Provided text ::
++++++++++++++++++++

(WWJ) — Corewell Health has apparently reversed course on its decision to pause gender-affirming care for transgender minors.
Late last week the healthcare system, one of the biggest in the state, announced it was limiting gender affirming care for minor patients and would no longer allow minors seeking such care to start new hormone therapy regimens. Those who had already started hormone therapy, however, would be allowed to continue.
Gender-affirming care is a blanket term for anything from hormone therapy to mental health care and surgery.
Corewell’s announcement came in the wake of an executive order from President Donald Trump that threatens to strip federal funding from hospitals that provide such treatments to people under the age of 19. Several states’ attorneys general are suing the administration over the order.
On Wednesday, less than a week after Corewell’s announcement, the health system announced it is “lifting our pause on new hormone therapies for pediatric patients seeking gender affirming care” and insisted the pause was only meant to be temporary.
“Care decisions are best made between physicians and their patients and families,” a statement from Corewell said.
“We briefly paused beginning these therapies to allow us time to assess the potential impact that recent policy changes might have on our patients and their health,” the statement said, “Contrary to some inaccurate reports, we never suspended any gender affirming care for any of our patients."

++++++++++++++++++++

(Dataset excerpts)
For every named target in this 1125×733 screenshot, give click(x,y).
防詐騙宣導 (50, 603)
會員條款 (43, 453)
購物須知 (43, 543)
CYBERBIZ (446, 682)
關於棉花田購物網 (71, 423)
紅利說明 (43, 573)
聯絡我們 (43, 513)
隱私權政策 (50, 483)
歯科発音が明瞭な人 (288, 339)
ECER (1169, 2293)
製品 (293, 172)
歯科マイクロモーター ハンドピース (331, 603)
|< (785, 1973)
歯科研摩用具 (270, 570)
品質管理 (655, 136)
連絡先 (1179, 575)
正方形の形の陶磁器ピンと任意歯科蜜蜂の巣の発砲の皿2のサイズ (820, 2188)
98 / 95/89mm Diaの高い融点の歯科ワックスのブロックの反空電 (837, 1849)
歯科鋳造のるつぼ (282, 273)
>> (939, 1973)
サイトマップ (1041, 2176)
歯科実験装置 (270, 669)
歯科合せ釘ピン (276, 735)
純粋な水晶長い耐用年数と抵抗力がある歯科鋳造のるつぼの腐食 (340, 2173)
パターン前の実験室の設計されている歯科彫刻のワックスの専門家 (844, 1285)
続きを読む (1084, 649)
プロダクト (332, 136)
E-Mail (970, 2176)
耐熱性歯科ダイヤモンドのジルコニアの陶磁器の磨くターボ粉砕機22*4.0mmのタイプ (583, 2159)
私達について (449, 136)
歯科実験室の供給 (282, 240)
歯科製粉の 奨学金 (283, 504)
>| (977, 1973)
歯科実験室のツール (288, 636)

++++++++++++++++++++

Work to complete ::
**A)** According to the article on Corewell Health, the executive order threatens federal funding for hospitals that provide the treatments to people under what age?
**B)** Summarize the article on Corewell Health in two sentences.
**C)** Go on with the article on Corewell Health's reversal from the point where it ends.

Answers to the exercise ::
**A)** People under the age of 19.

**B)** After an executive order from President Donald Trump threatened federal funding for hospitals that provide gender-affirming care to people under 19, Corewell Health announced it would stop starting minors on new hormone therapy while letting those already on it continue. Less than a week later, the health system lifted that pause and said it had only been temporary, meant to give time to assess the impact of recent policy changes.

**C)**
At the time of last week’s announcement, Corewell officials told The Detroit Free Press they do not perform gender-affirming surgeries on minors and that their team would “continue monitoring federal changes to rules and regulations.”
Corewell Health received public backlash in the wake of last week’s announcement. Ferndale Pride, the organizers of one of the state’s biggest LGBTQ+ festivals, dropped Corewell as a sponsor and returned money to the health system.
Dozens of other organizations sent an open letter to hospital leaders in response to the decision and Michigan Attorney General Dana Nessel released a statement, saying in part, “refusing healthcare services to a class of individuals based on their perceived status, such as withholding the availability of services from transgender individuals based on their gender identity or their diagnosis of gender dysphoria, while offering such services to cisgender individuals, may constitute discrimination under Michigan law.”